The new regime will cover third-country investments in sensitive technology or critical infrastructure in the areas of health, energy, military and transport such as ports and airports following the sectors highlighted in the EU Regulation. Of particular note is that the Screening Bill will apply to investors from third countries (non-EU). This would include U.S. and U.K. investors who are the biggest source of foreign investments into Ireland.

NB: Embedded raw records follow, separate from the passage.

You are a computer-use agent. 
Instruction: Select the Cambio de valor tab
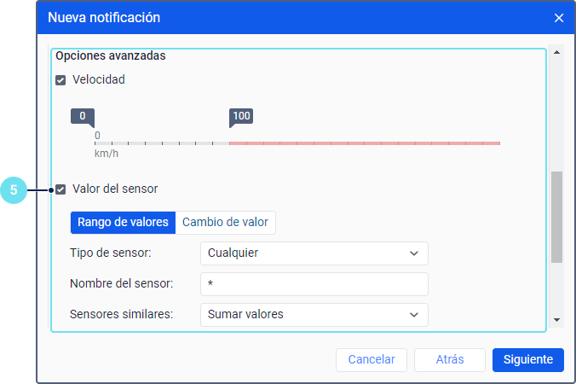click(x=225, y=222)
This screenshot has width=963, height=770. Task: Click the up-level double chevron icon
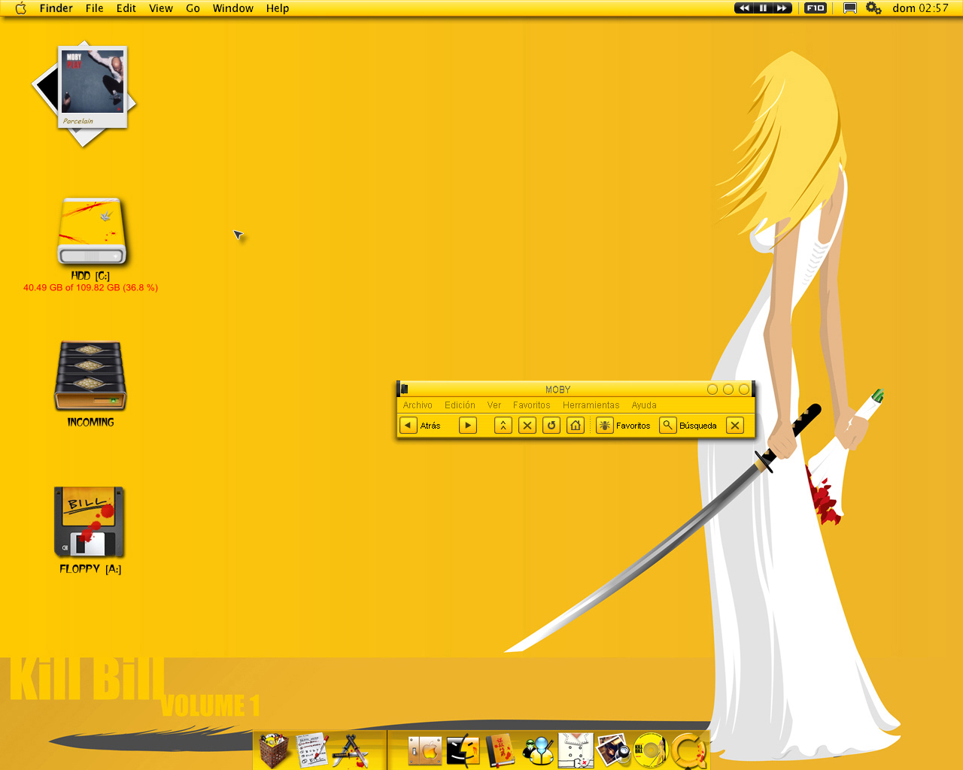tap(503, 426)
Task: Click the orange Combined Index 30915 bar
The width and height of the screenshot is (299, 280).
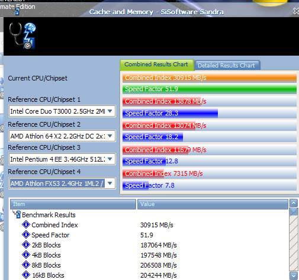Action: pyautogui.click(x=210, y=78)
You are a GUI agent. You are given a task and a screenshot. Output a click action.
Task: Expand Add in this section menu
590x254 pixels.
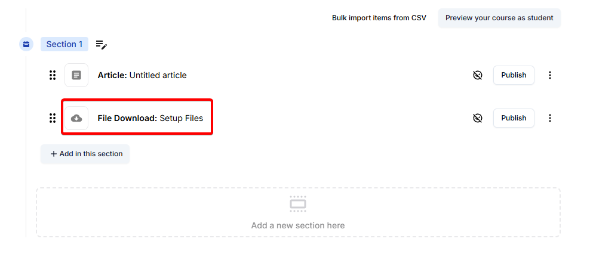coord(85,154)
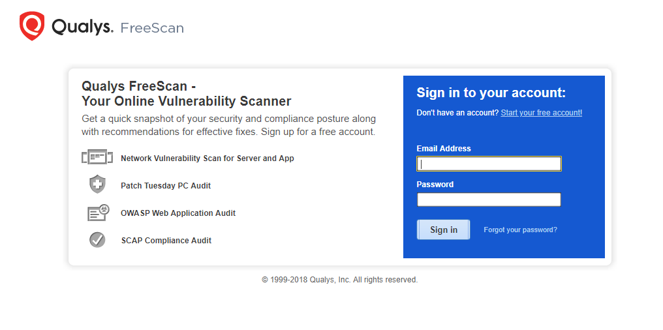This screenshot has width=663, height=330.
Task: Click the Password field label
Action: click(x=435, y=185)
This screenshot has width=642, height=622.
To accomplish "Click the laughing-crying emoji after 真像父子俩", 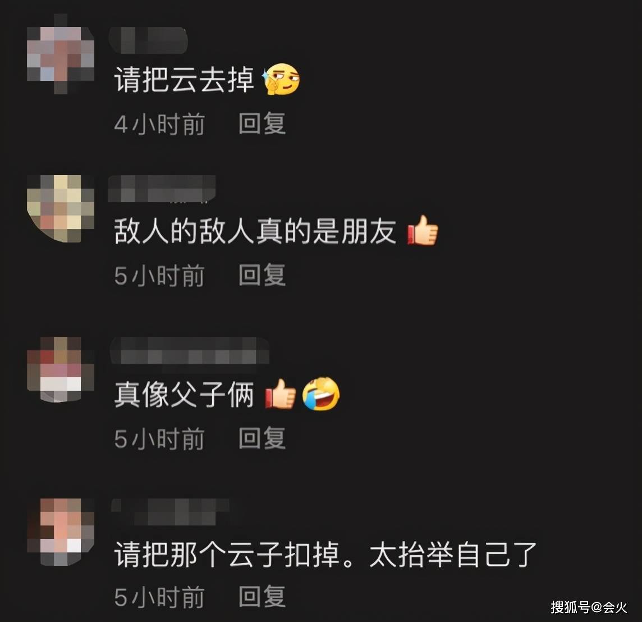I will tap(321, 394).
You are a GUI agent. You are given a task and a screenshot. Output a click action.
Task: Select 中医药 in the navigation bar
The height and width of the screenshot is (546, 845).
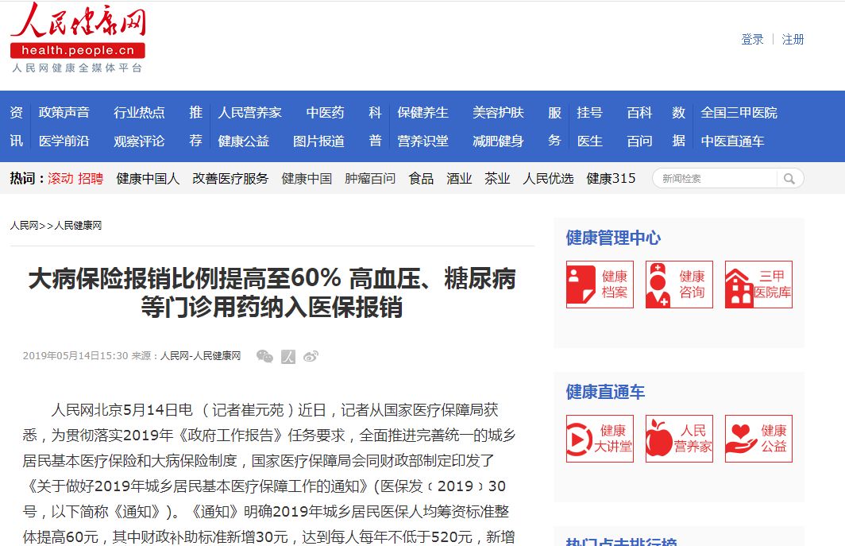pos(326,113)
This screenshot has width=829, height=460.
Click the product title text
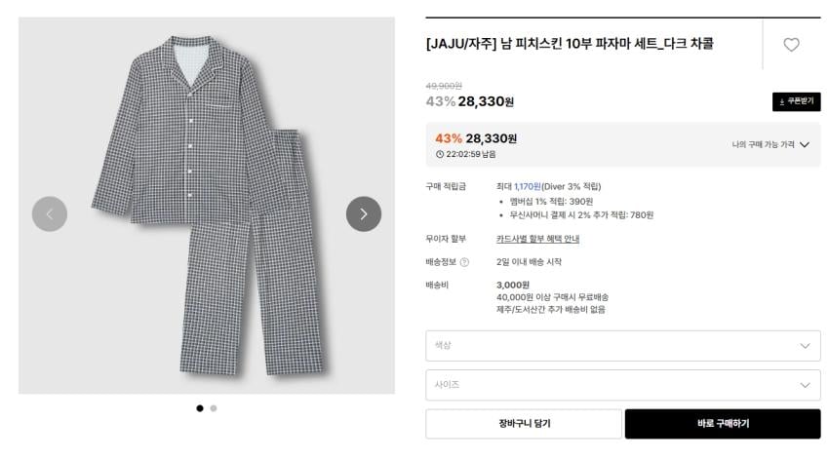coord(570,43)
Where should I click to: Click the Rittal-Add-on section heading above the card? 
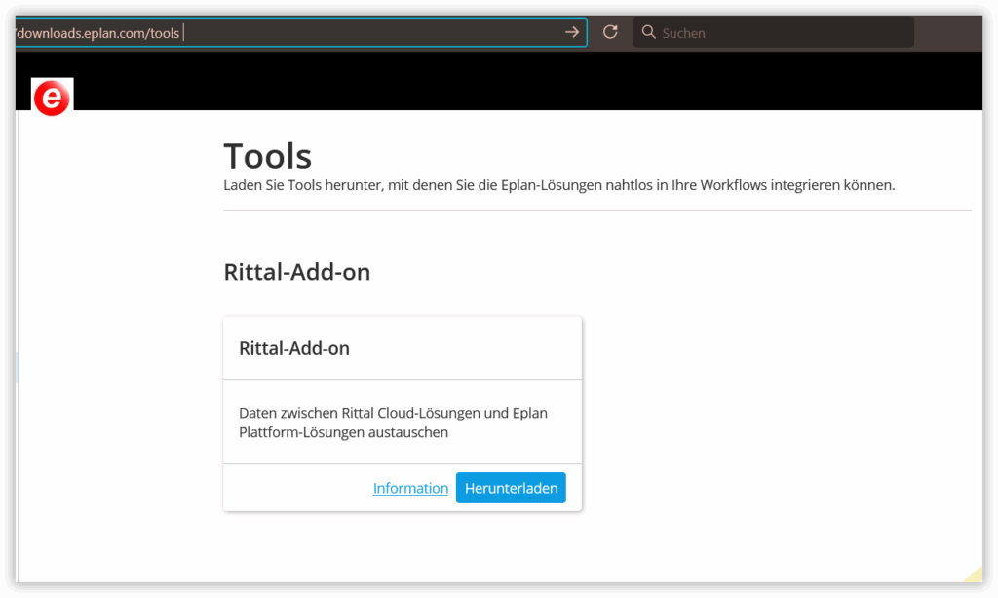pos(297,271)
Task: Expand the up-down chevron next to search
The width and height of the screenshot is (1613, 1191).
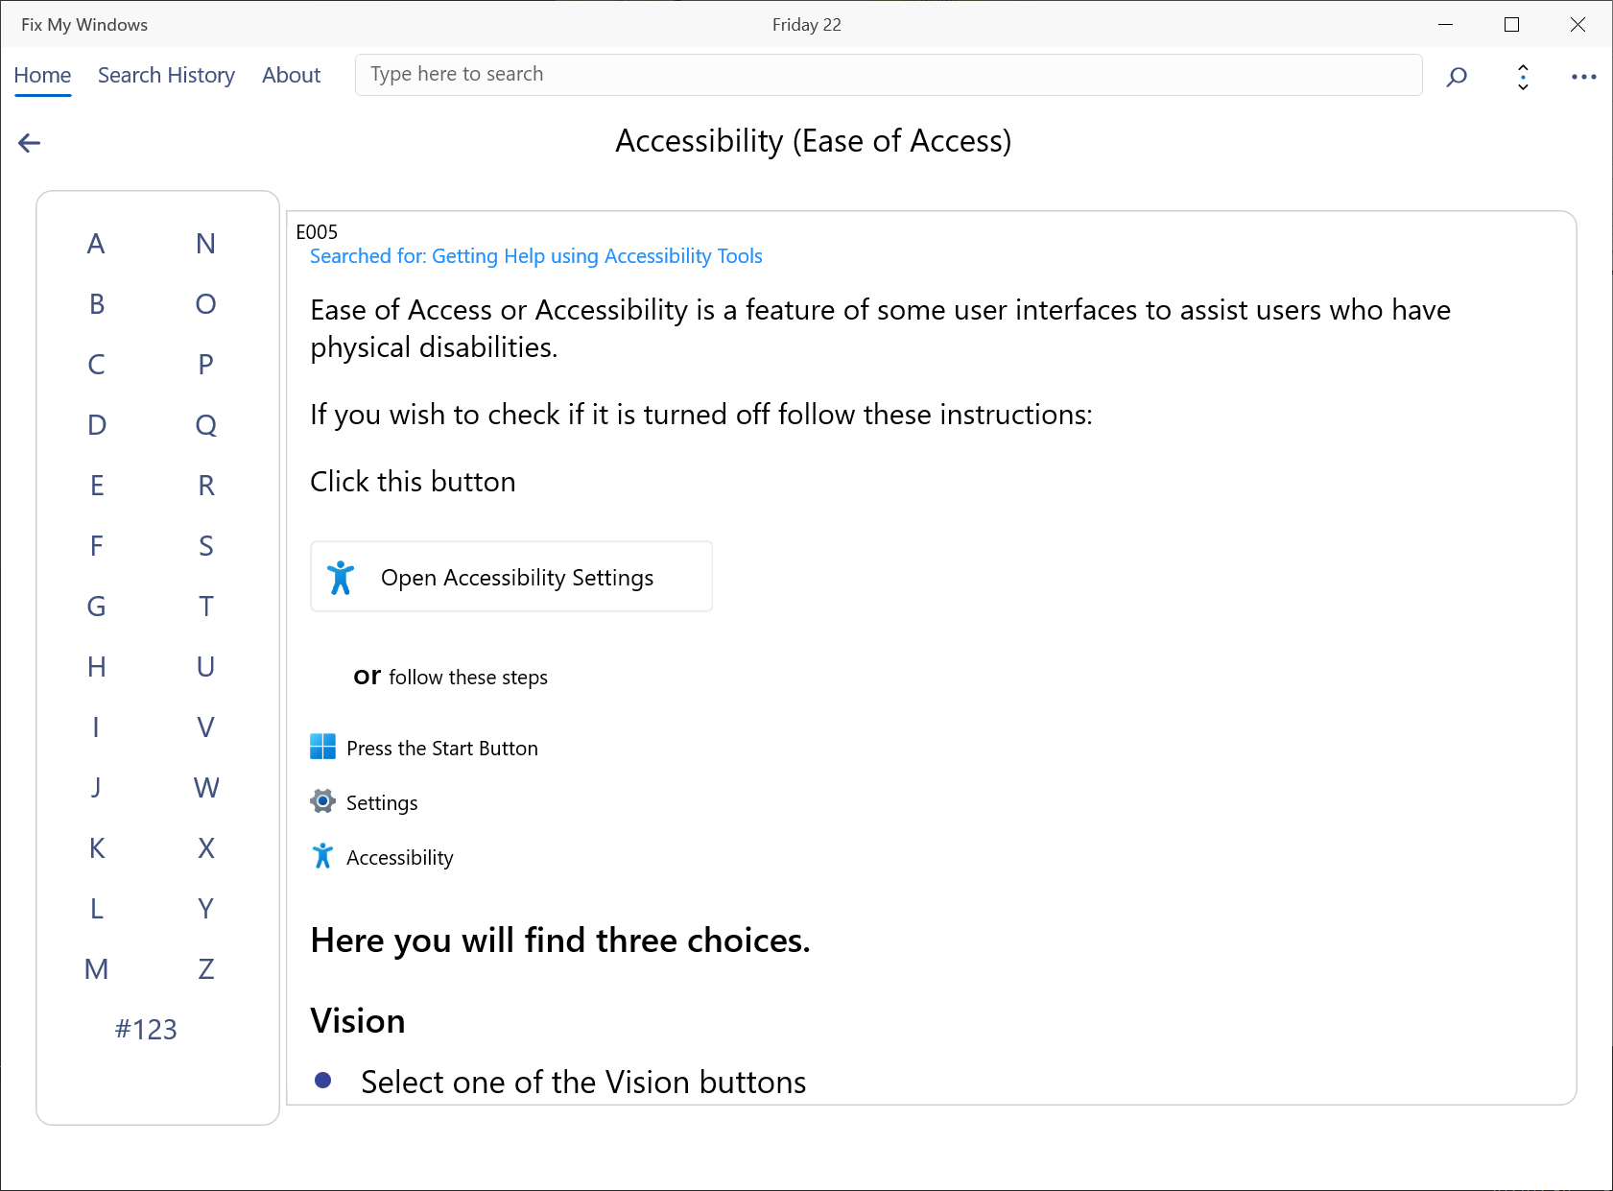Action: [x=1523, y=77]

It is likely that the Screening Bill will follow the form of similar legislation in other EU countries requiring mandatory pre-notification for transactions in the key sectors of the economy identified. Failure to obtain the required clearances will expose companies to fines of up to €4 million or imprisonment. It is not known whether the Irish legislation will follow the approach taken by the NSI Act, which dictates that transactions completed without clearance will also be void and unenforceable. There are also likely to be widespread investigative and information request powers included in the Screening Bill to assist in the investigation of relevant transactions. Failure to comply with these procedural obligations will also likely incur fines. Noncompliance with information requests could also stop the clock on any investigation consideration periods.

We will have to wait to see the duration of the consideration period the Government will set for the new regime. However, it should be noted that the effect of the information sharing and cooperation obligations with other EU member states and/or the Commission under the EU Regulation is likely to extend those consideration periods considerably. They could, in the worst-case scenario, add up to 30-40 days to the consideration timeline. The Government also states that it intends to include in the Screening Bill an appeals mechanism to ensure transparency and certainty for investors, while safeguarding security and public order.

We will set out more details about the detailed provisions in the legislation when the Screening Bill is published in the next couple of months.

Conclusion

The Irish FDI legislation will directly impact investors from non-EU countries, particularly investors from the U.S. and the U.K. These two groups make up the biggest sources of inward investment for the country.

When the Screening Bill is published, non-EU investors and their legal advisors need to carefully consider whether their proposed inward investment plans will be caught by the legislation and whether there will be a need for a pre-closing filing. If there is, this will adversely impact the deal timetable and will need to be worked into the deal schedule.